この記者会見にはマロシュ・シェフチョビッチ欧州委員会副委員長も同席し、 「欧州委員会としては、同プロジェクトが重要な欧州共通利益プロジェクト(IPCEI:Important Project of Common European Interest)であることを認め、最高12億ユーロ(約1482億円)の公的資金の注入が可能となる見込みである」と語った。

 

同プロジェクトは、EV向けの第4世代電池の開発を中心に、鉱物資源の抽出から電池のリサイクルまでを含むサプライチェーンを構築することを目的としている。プロジェクト名は、欧州の主要国家が共同出資した航空機製作会社エアバスの名前を取って名付けられた。

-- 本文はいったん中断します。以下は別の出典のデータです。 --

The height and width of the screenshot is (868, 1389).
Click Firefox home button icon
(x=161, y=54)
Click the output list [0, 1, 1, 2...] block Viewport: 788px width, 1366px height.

コンソーシアム形式で運営され、フランスの電池会社サフト社(石油・トータル社の子会社)を筆頭にプジョーシトロエンPSAグループ、ドイツのオペル社など、独仏の企業を中心に、イタリア、ベルギー、ポーランド、オーストリア、フィンランドなどを含む30社以上の自動車・エネルギー企業が参画するものと予想される。

まず、パイロット電池工場がフランス国内に2020年に建設され、200名の雇用創出が計画されている。続いて2022~2023年を目処に、鉱物資源の抽出、セルの生産、電池の組立て、電池の車両への搭載、電池のリサイクルなどの工程を統括させた電池工場がドイツとフランスにそれぞれ建設される。

電池工場の建設には、50億ユーロ(約6173億円)~60億ユーロ(約7408億円)が必要であると試算されており、うち、40億ユーロ(約4939億円)は民間産業セクターからの投入が期待されている。計画では、2022~2023年までは改善型液体電解質を使用した電池が生産され、2025~2026年からエネルギー密度のより高い全固体電池の生産が開始される。

 

なお、フランス政府は今後5年間で電池生産に関わるプロジェクトに7億ユーロ(約864億円)を支出することを決定、ドイツ政府は、同じ分野に10億ユーロ(約1235億円)を投資する用意があると発表している。

 

欧州は新世代電池を通じて電池市場での技術産業上の遅れを挽回したいと考えている。最近の調査によると、今後2030年までに世界のEV向け電池市場は450億ユーロ(約5兆5559億円)に達すると言われており、欧州の目標は、市場における競争力を高め、占有率を現在の3%から20~30%に増強することである。